Probabilistic Models: temporal topic models and more

PLSM: introduction

PLSM stands for Probabilistic Latent Sequential Motif. It can be seen as a time-sensitive evolution of PLSA (Probabilistic Latent Sequential Analysis) which is the original probabilistic topic model. PLSM, similarily to PLSA, is defined by a probabilistic generative model and learning the parameters of the model can be done using an EM algorithm (Expectation-Maximization).

PLSM: understanding the model

PLSM can be represented as a graphical model, wherein nodes represent random variables and the absence of link between nodes represents conditional independence. Here, we provide three equivalent views of the PLSM model.

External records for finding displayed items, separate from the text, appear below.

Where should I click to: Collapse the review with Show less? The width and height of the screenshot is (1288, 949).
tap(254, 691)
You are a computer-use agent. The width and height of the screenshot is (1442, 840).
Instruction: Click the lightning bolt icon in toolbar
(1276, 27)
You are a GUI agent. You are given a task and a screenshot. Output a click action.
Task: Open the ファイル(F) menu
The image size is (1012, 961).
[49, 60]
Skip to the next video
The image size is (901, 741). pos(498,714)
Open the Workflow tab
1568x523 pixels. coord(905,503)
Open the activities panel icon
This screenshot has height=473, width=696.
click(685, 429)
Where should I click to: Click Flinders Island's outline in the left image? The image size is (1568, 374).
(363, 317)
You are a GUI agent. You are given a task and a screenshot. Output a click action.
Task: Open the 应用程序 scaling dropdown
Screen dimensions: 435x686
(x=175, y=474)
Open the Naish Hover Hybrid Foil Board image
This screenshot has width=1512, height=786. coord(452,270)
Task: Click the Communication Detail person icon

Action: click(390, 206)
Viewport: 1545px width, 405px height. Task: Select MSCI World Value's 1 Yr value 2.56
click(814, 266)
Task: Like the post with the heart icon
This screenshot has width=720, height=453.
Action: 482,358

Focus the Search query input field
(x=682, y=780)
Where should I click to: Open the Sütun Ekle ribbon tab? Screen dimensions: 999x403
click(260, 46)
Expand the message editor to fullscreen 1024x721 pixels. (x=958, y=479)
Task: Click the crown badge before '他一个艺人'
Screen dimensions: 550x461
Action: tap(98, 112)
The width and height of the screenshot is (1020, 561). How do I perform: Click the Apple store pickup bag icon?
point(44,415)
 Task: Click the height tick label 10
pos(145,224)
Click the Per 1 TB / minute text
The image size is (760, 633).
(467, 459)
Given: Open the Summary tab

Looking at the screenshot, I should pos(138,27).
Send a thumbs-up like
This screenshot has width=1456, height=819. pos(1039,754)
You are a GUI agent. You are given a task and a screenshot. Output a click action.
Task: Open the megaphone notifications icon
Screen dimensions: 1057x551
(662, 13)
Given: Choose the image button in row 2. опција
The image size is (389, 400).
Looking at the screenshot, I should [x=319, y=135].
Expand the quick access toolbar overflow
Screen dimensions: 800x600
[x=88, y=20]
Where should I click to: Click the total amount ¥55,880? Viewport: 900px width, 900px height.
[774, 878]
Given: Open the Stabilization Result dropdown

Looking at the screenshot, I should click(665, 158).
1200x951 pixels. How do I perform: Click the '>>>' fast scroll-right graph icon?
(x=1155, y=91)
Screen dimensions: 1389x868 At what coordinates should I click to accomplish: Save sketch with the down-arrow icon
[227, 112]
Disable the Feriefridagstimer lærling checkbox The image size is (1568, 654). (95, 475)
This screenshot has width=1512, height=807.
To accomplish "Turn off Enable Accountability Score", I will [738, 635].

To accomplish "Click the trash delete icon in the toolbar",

The PLSM model explains how the set of all observations is supposed to be generated. Each observation is a triple (d,w,ta) meaning that a word w occured once at time ta in the document d. PLSM supposes that there exists a set of K motifs named φ (represented only in the last version). The generative process of each observation goes as follow:

  • draw the document d from a distribution p(d),
  • draw a pair (z,ts) made of a motif index and a starting time, drawn from a per document starting distribution p(z,ts|d),
  • given this z, draw a pair (w,tr) of a word and a relative time, drawn from the corresponding motif defined as a distribution p(w,tr|z) (or φz(w,tr)).
  • set the absolute time of the observation as the sum of the motif starting time and the drawn relative time: ta = ts + tr.

Given a set observations, an Expectation Maximization algorithm allows to find the most likely parameters. The set of parameters is made of the p(z,ts|d) distribution and the p(w,tr|z) distributions (φ in the third representation).